Q: Why do gray whales migrate along the coast?
A.
The coastline may help them navigate the long distance. And being benthic (bottom) feeders, they have evolved with an orientation toward the seafloor where their food is located.

Watching for Whale Spouts Through Binoculars

Q: How far from the coast do they usually travel?
A.
Along linear coastlines like in California, gray whales migrate within 2.5 miles of the shore. In narrow Unimak pass, while turning the corner around the Alaska Peninsula, the whales pass within 1.6 miles of the shore. Gray whales may pay more attention to water depth than distance from shore. As a result, the whales pass close to shore where the continental shelf is steep, and when it is shallow they spread over a greater distance. Bays, islands, and straits may confuse their travel. This might explain why in some places they are observed farther offshore.

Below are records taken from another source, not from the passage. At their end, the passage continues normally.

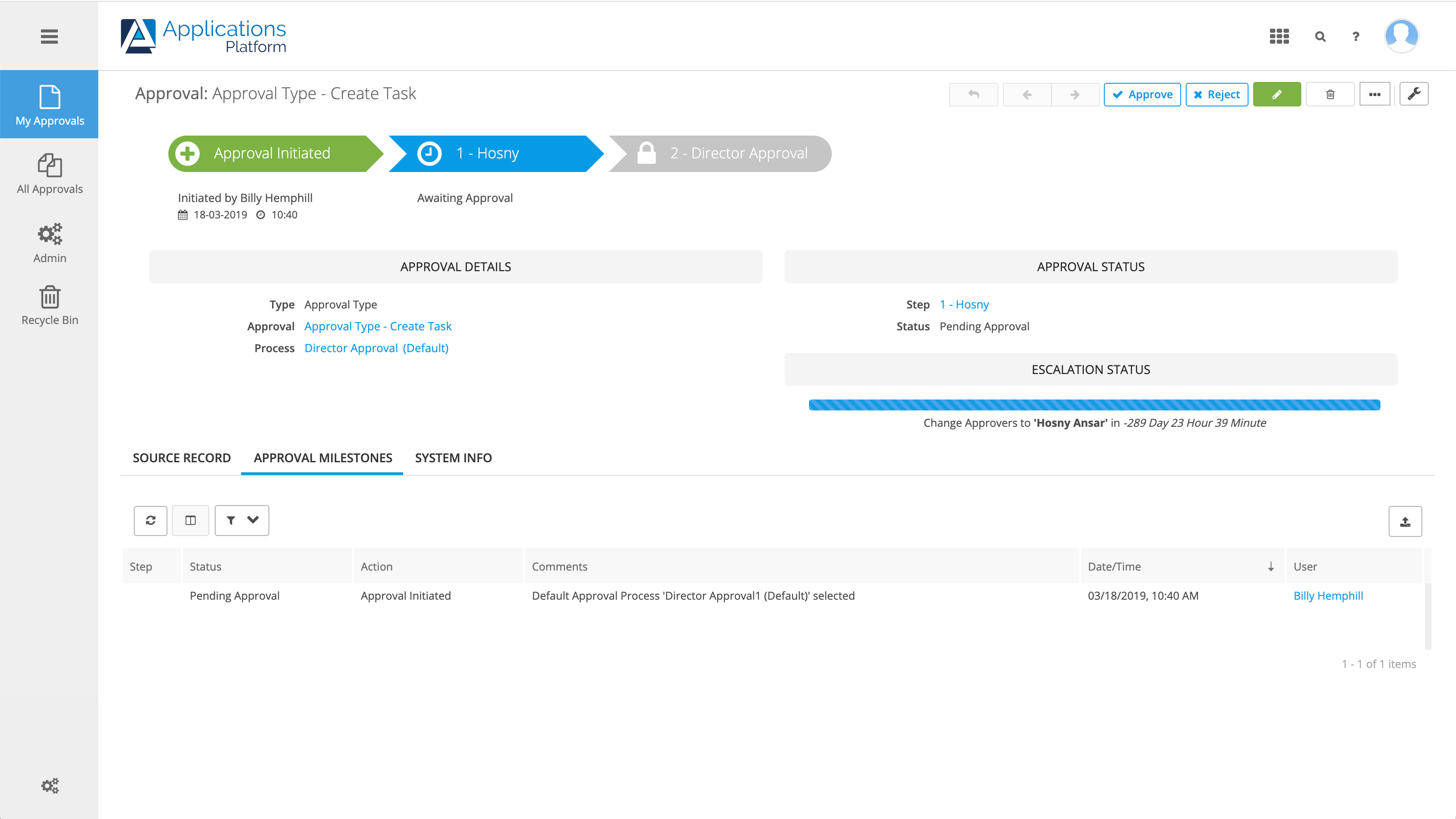Open the apps grid launcher icon
Screen dimensions: 1456x819
(x=1279, y=37)
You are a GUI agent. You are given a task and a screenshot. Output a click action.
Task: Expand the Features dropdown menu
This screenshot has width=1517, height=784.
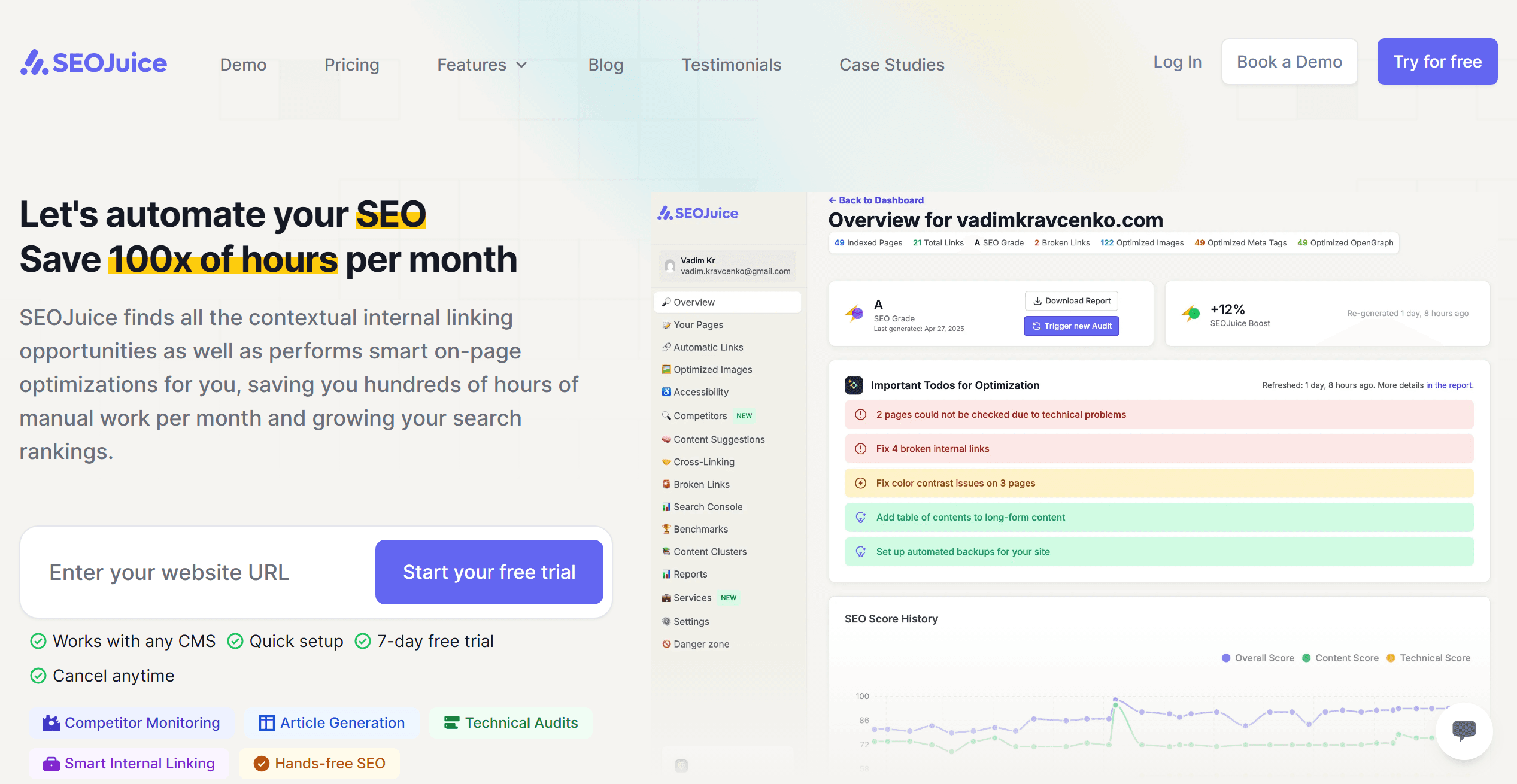482,65
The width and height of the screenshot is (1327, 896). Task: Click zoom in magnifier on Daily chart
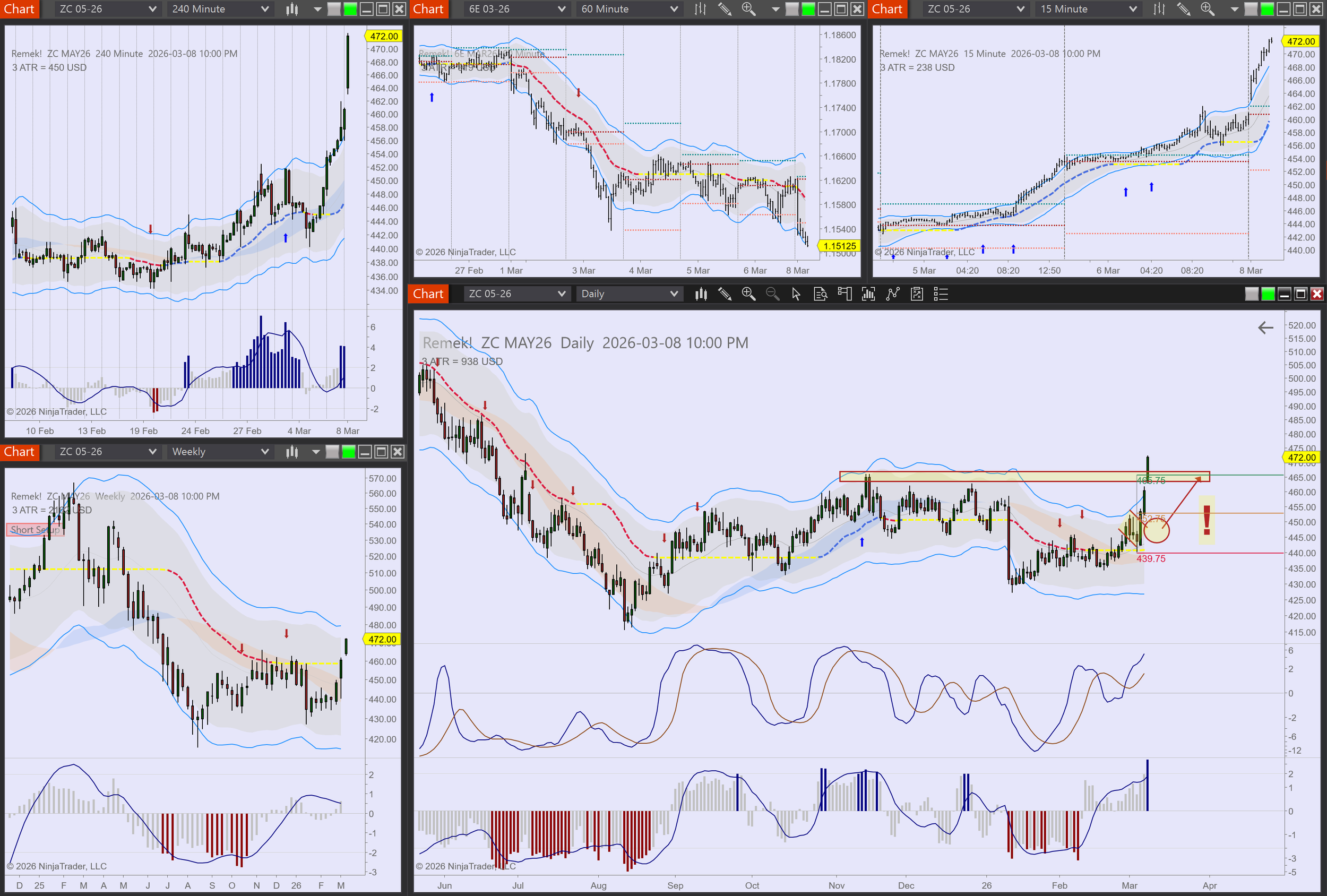click(x=748, y=294)
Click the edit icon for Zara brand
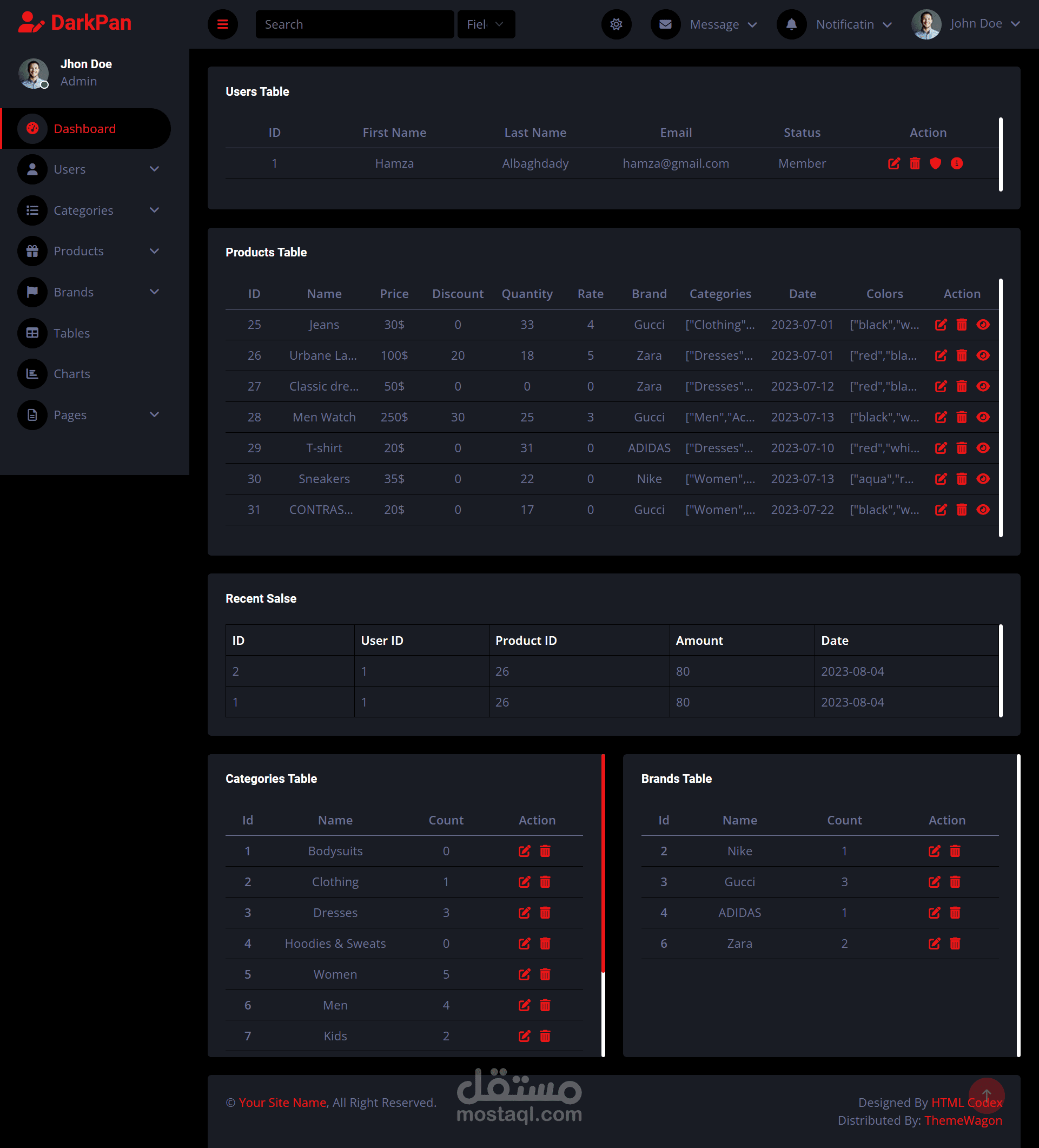Image resolution: width=1039 pixels, height=1148 pixels. coord(934,944)
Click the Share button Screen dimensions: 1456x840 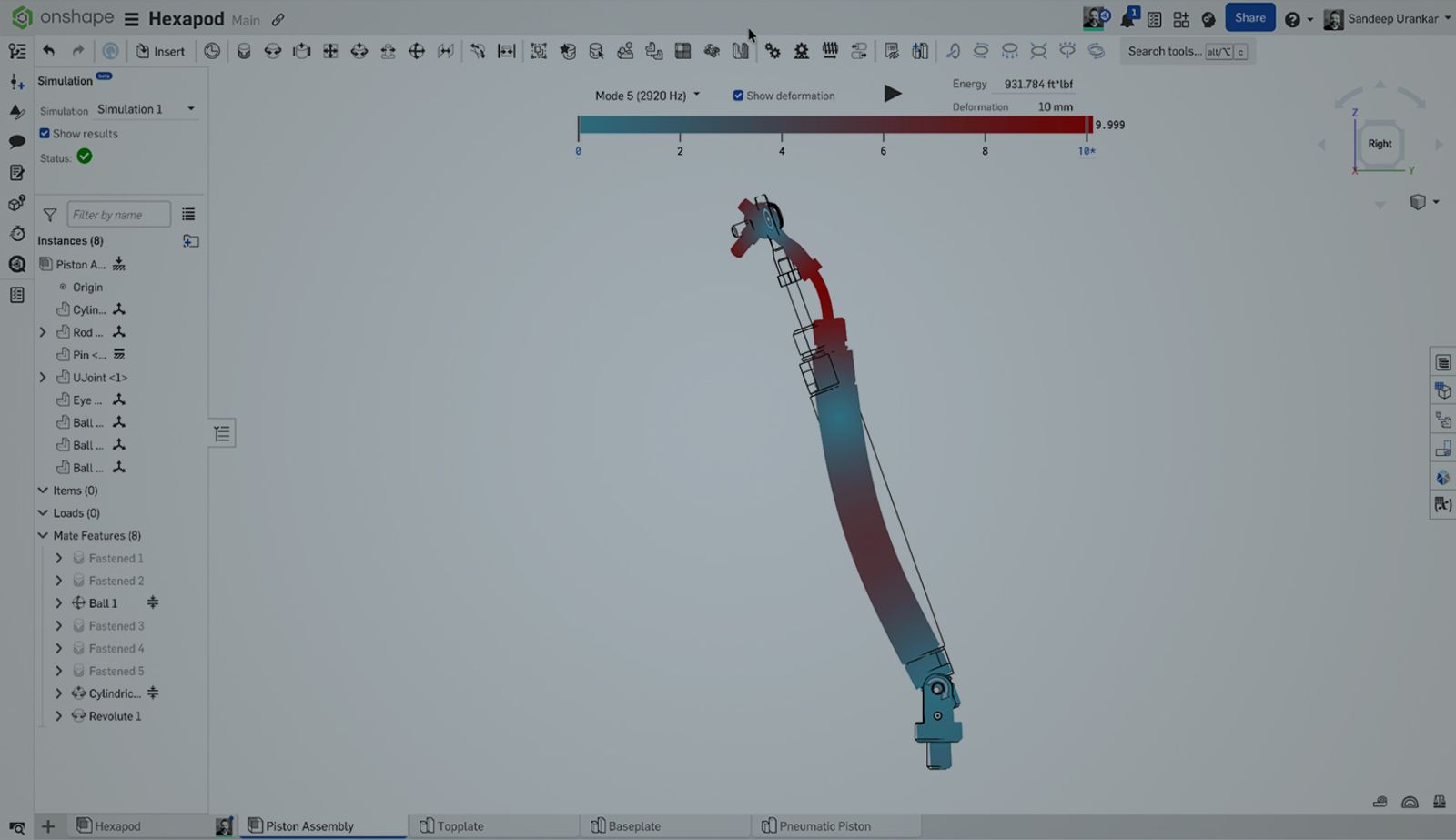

Q. Do whales eat while in their winter breeding grounds?
A.
Not much. During the months of migrating and socializing in the lagoons of Baja California, gray whales survive almost entirely on fat reserves built up in the summer feeding grounds. Some observers believe that gray whales eat nothing from the time they leave the Arctic in autumn until their return there in the spring. Recent research at Laguna Ojo de Liebre has shown that there are critters in the muddy bottom upon which the whales may feed.

Q. Do gray whales lose a lot of weight while in their breeding grounds?
A.
A 30-ton whale will expend so much energy on the migration to the Baja lagoons that it may lose fully eight tons of its blubber. It eats little or nothing in the breeding grounds. But by early summer, most gray whales are back at their northern feeding grounds. Then they feast! Over the next five months they will gain back an estimated 16 to 30 percent of their total body weight.